Stored data entries:
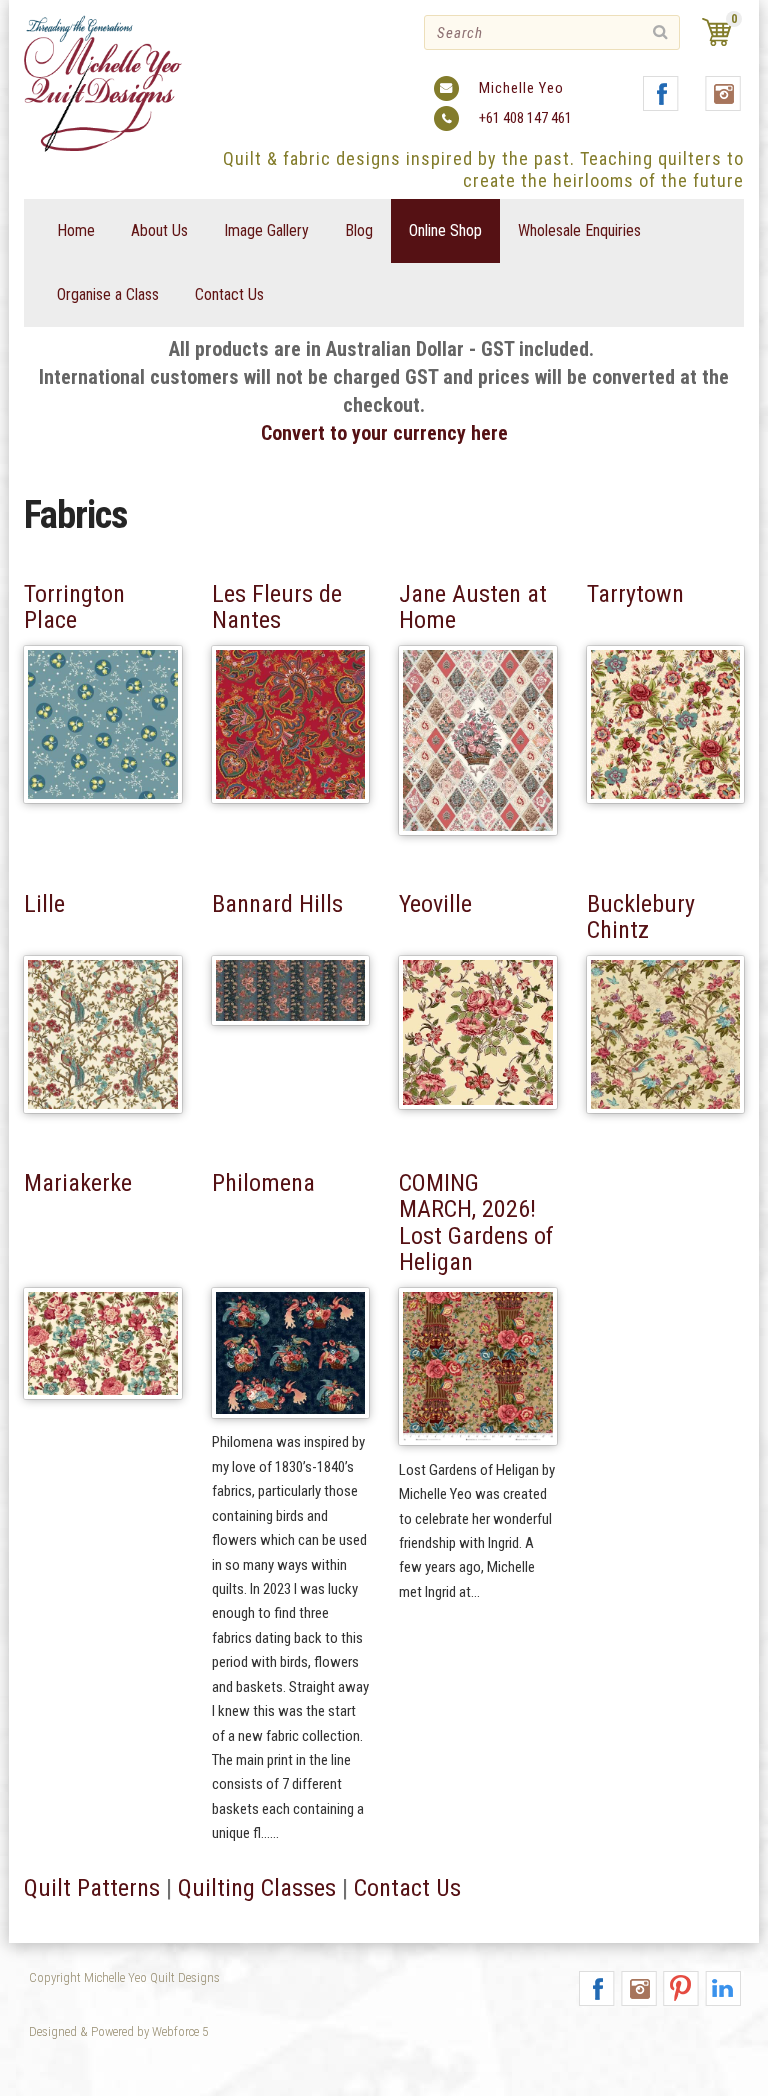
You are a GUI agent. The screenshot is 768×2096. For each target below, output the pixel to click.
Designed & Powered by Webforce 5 (118, 2031)
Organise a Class (108, 294)
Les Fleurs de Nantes (277, 607)
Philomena (263, 1183)
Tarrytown (635, 594)
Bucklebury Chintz (641, 917)
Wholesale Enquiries (579, 230)
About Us (159, 230)
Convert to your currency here (384, 433)
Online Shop (445, 230)
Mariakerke (78, 1183)
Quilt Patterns (92, 1888)
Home (76, 230)
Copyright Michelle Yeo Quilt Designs (124, 1977)
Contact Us (229, 294)
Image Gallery (266, 230)
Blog (359, 230)
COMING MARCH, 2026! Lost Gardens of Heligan (476, 1222)
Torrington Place (74, 607)
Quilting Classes (257, 1888)
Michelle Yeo (521, 88)
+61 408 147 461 (525, 118)
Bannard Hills (277, 904)
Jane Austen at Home (473, 607)
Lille (44, 904)
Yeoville (435, 904)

- **YOUR ASSIGNMENT**
All lines from the one containing "Online Shop (445, 230)" to the last line above should be reproduced exactly, and no other lines should be given.

- **EXERCISE RESULT**
Online Shop (445, 230)
Mariakerke (78, 1183)
Quilt Patterns (92, 1888)
Home (76, 230)
Copyright Michelle Yeo Quilt Designs (124, 1977)
Contact Us (229, 294)
Image Gallery (266, 230)
Blog (359, 230)
COMING MARCH, 2026! Lost Gardens of Heligan (476, 1222)
Torrington Place (74, 607)
Quilting Classes (257, 1888)
Michelle Yeo (521, 88)
+61 408 147 461 (525, 118)
Bannard Hills (277, 904)
Jane Austen at Home (473, 607)
Lille (44, 904)
Yeoville (435, 904)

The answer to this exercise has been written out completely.